Article II, Section 2
This section deals with the ethics of Congress. According to a YouGov study published in January of 2025, 49 percent of Americans surveyed view corruption by members of Congress as a “very serious problem.” Another 31 percent view it as “a somewhat serious problem.”[1] That means that, in that study, at least 80 percent of those surveyed considered congressional corruption a problem. That’s unfathomable—eighty percent. When broken down by party, it was still 77 percent (among Republicans) vs. 82 percent (among Democrats). That’s probably the most bipartisan consensus Americans hold on any subject.

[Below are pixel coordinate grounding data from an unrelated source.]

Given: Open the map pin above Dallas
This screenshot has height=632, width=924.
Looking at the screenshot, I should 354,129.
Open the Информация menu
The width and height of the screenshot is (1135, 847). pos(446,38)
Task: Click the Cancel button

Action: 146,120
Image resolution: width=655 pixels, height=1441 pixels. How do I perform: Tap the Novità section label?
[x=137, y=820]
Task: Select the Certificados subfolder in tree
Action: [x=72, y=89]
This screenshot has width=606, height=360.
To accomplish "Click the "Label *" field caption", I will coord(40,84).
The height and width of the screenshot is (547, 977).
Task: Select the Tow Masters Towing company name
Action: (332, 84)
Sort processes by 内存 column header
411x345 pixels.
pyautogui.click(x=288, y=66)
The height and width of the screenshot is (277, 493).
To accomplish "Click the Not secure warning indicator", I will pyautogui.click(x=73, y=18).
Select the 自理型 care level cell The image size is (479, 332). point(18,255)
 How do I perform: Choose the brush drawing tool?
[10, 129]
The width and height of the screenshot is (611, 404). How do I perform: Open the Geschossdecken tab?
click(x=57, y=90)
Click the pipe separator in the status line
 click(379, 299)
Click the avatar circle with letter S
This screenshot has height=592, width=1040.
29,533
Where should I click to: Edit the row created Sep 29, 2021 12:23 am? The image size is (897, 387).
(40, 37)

There is no way to shade this. No way to make it polite or easy to take. The American people think members of Congress are crooks.
That means faith in our government isn’t just weak. It means the American people don’t think their representative government represents them, period. If you don’t hear that as an alarm bell, I’m not sure what you would hear that way.
This section is devoted to attacking that problem. It won’t fix everything. Some of that will be left to the citizens working through other means in this Charter. Still, there are significant problems that this section addresses head-on.
[1] YouGov, Most Americans See Corruption Among Politicians, Judges, and Executives as Serious Problems, YouGov (Jan. 17, 2025), https://today.yougov.com/politics/articles/51398-most-americans-see-corruption-as-serious-problem.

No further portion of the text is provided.